Et quelques vœux pieux

Indéniablement, le discours de la Sorbonne a pesé sur les orientations décidées quelques mois plus tard au niveau du Conseil européen avant d’être avalisées en Commission puis au Parlement. Emmanuel Macron entend d’ailleurs réitérer l’expérience avec sa prise de parole de ce jeudi.

Pour autant, toutes ses propositions de l’époque n’ont pas été concrétisées. En témoigne le mouvement de colère des agriculteurs, au cours duquel le président de la République a dû redire son souhait d’une « force européenne de contrôle sanitaire et agricole » pour éviter la concurrence déloyale en Europe, une demande déjà formulée il y a 7 ans, en vain. Son souhait de réduire le nombre de commissaires européens est aussi resté lettre morte.

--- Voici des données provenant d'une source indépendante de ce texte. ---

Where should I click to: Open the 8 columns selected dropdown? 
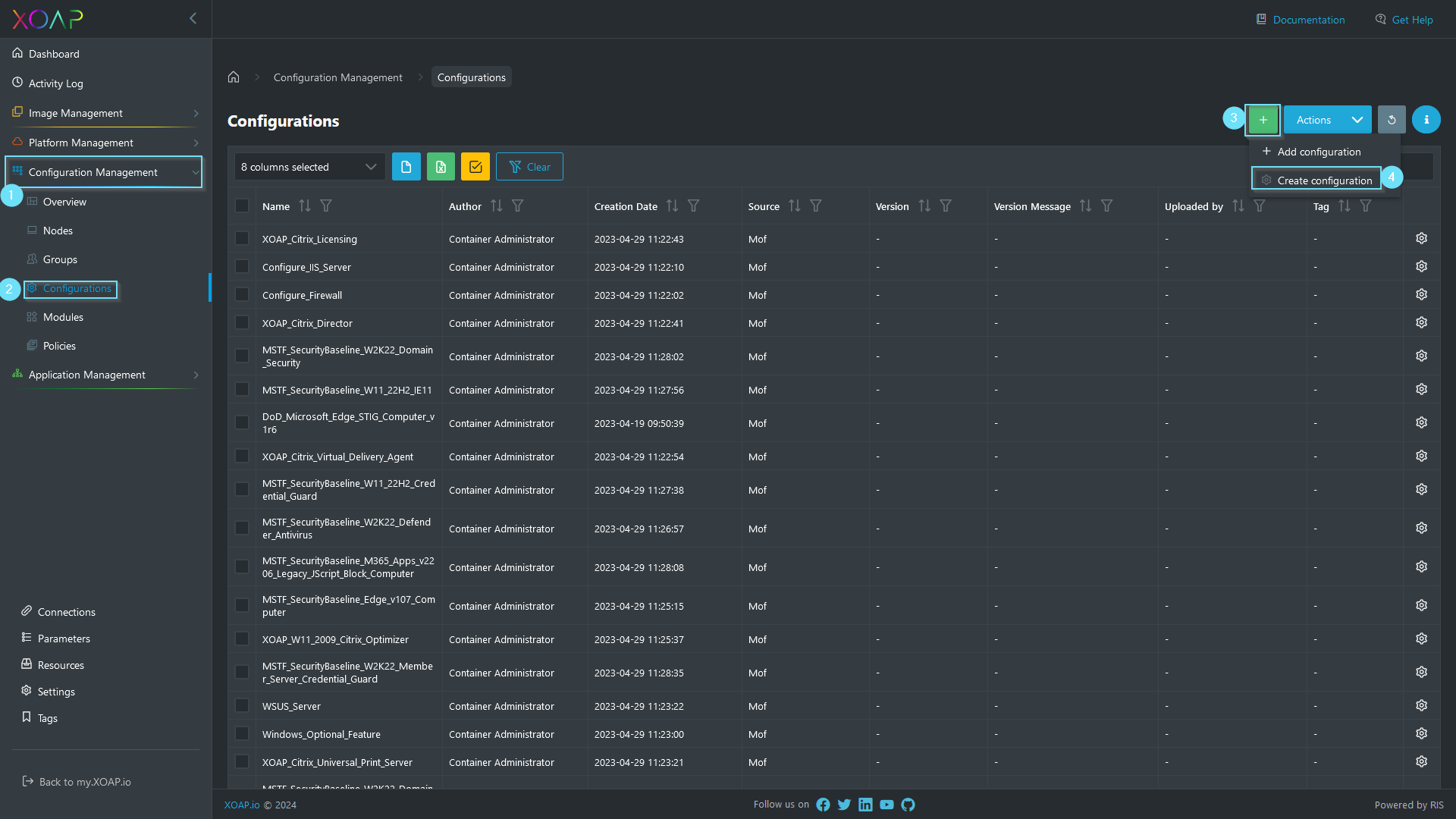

Il en va de même avec l’harmonisation voulue de l’impôt sur les sociétés, qu’Emmanuel Macron voulait aborder dans le budget européen de 2020. Une proposition en ce sens a reçu un premier feu vert en commission du Parlement européen en mai 2022, avant de passer aussi l’étape de la Commission européenne en septembre 2023. La proposition doit encore repasser par le Conseil européen et son entrée en vigueur n’est pas envisagée avant le 1er juillet 2028 - sous couvert que les élections du 9 juin ne rebattent pas les cartes.

Macron ou les crises ?

Quel bilan Emmanuel Macron fera-t-il de son allocution de 2017 ? L’Élysée refuse d’anticiper le contenu du discours. Mais fait de « la mise en perspective de la pertinence du diagnostic sur la souveraineté européenne » le « point essentiel », avec « le constat que l’Europe a changé » et « le besoin d’une Europe plus forte qui, sur la base de cette souveraineté, sache se projeter. »

En ce sens, il ne serait pas étonnant de voir Emmanuel Macron insister (vanter ?) sur son « intuition » (dixit l’Élysée) de 2017 en regard des deux crises récentes - sanitaire avec le coronavirus et géopolitique avec l’invasion russe de l’Ukraine. Le retour dans le cadre de la Sorbonne sert aussi ce projet mémoriel. « Notre ambition, c’est de continuer ce qui a été fait depuis le premier discours », assurent ses conseillers.

Pour parvenir à ses fins, Emmanuel Macron entend tirer parti de l’instabilité du contexte géopolitique et climatique. « Le président se dit que c’est dans ces moments-là qu’il est possible de faire avancer des propositions et d’obtenir des progrès significatifs », précisent ses conseillers. Le Covid et la guerre en Ukraine ont effectivement fait beaucoup pour la transformation de l’Union européenne. Peut-être plus que les discours d’Emmanuel Macron, diront ses détracteurs.